--- START ---

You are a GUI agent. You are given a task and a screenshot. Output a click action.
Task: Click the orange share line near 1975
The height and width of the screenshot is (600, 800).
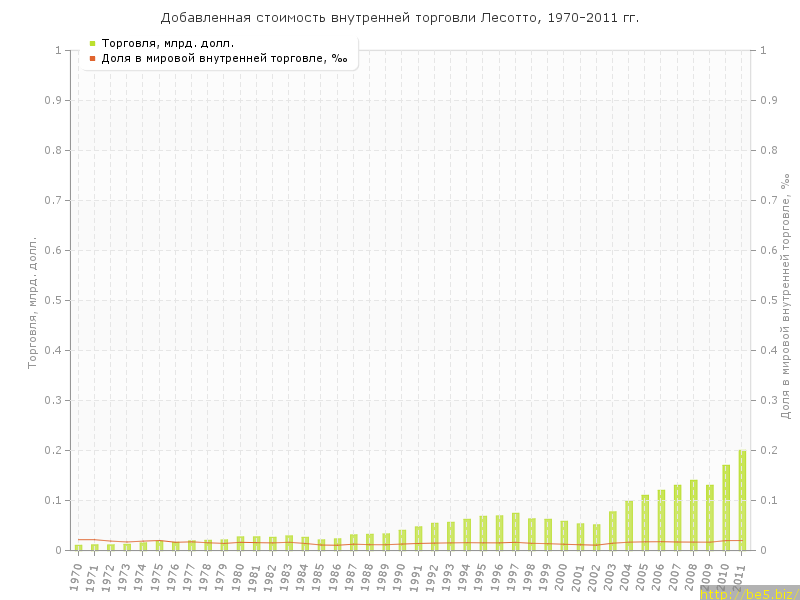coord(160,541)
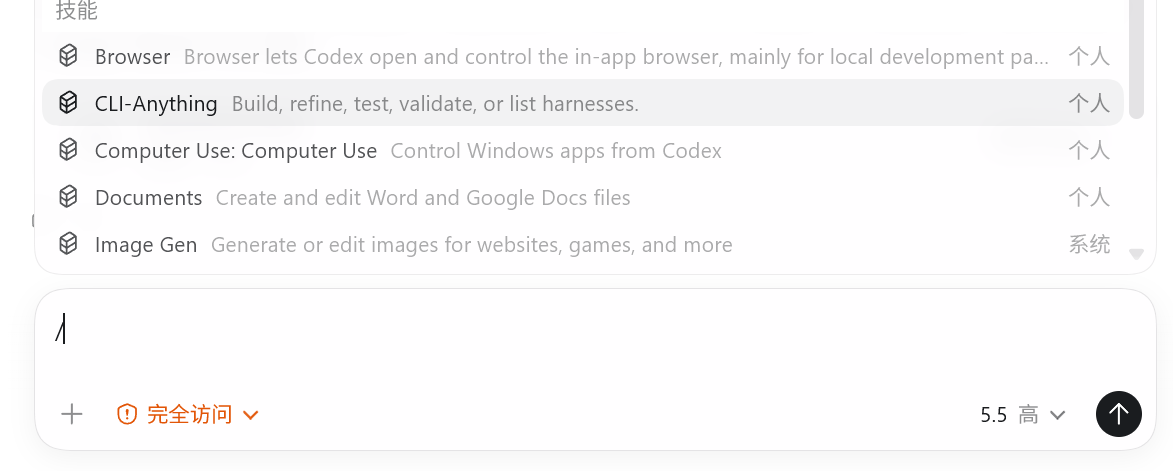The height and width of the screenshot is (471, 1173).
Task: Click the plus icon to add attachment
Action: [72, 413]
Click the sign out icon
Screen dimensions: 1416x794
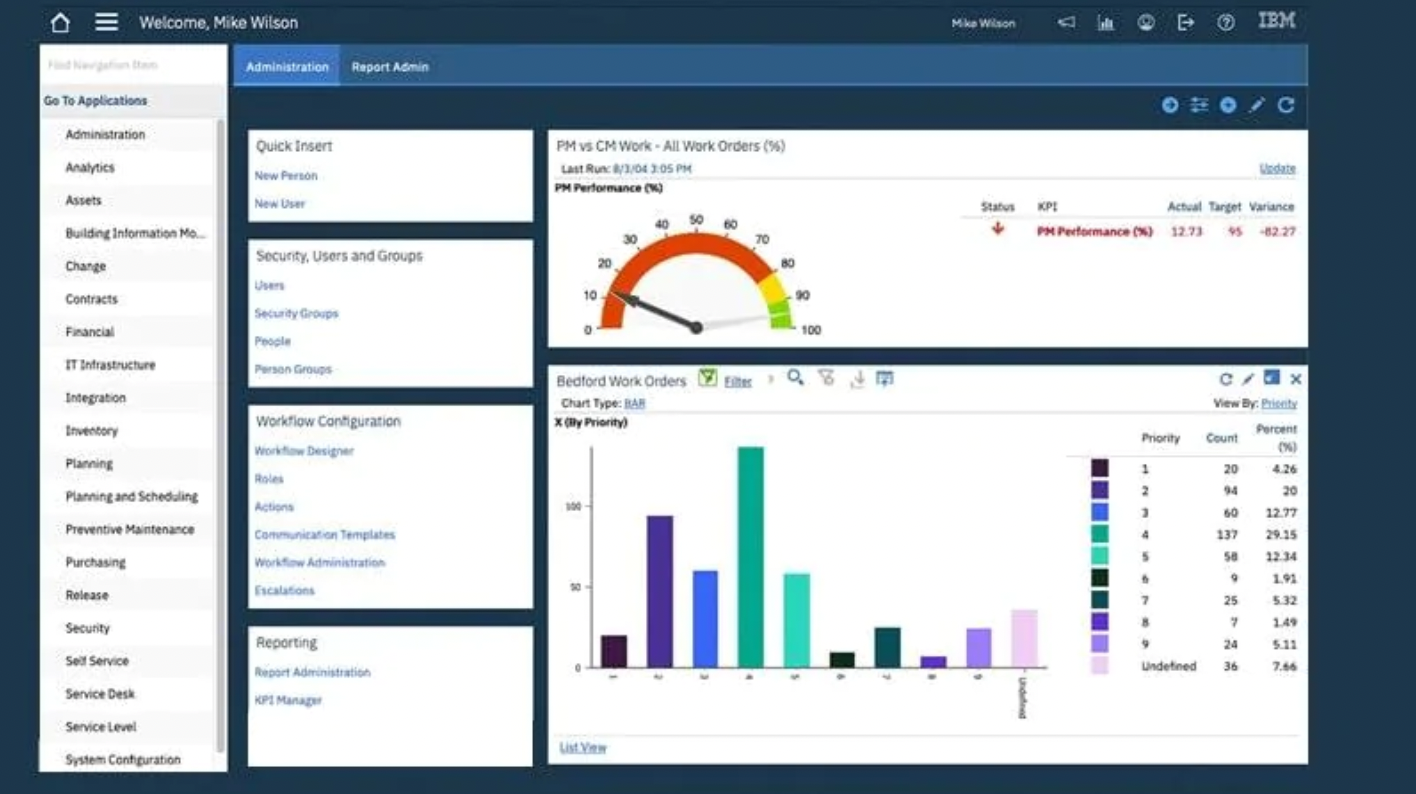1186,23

--- END ---

Work order: In your copy, the listing above should appear word for word, with no images.

Result below:
You are a GUI agent. You are given a task and a screenshot. Output a click action.
Task: Click the orange share line near 1975
The height and width of the screenshot is (600, 800).
coord(160,541)
The height and width of the screenshot is (471, 1173).
Task: Click the plus icon to add attachment
Action: [72, 413]
Click the sign out icon
Screen dimensions: 1416x794
1186,23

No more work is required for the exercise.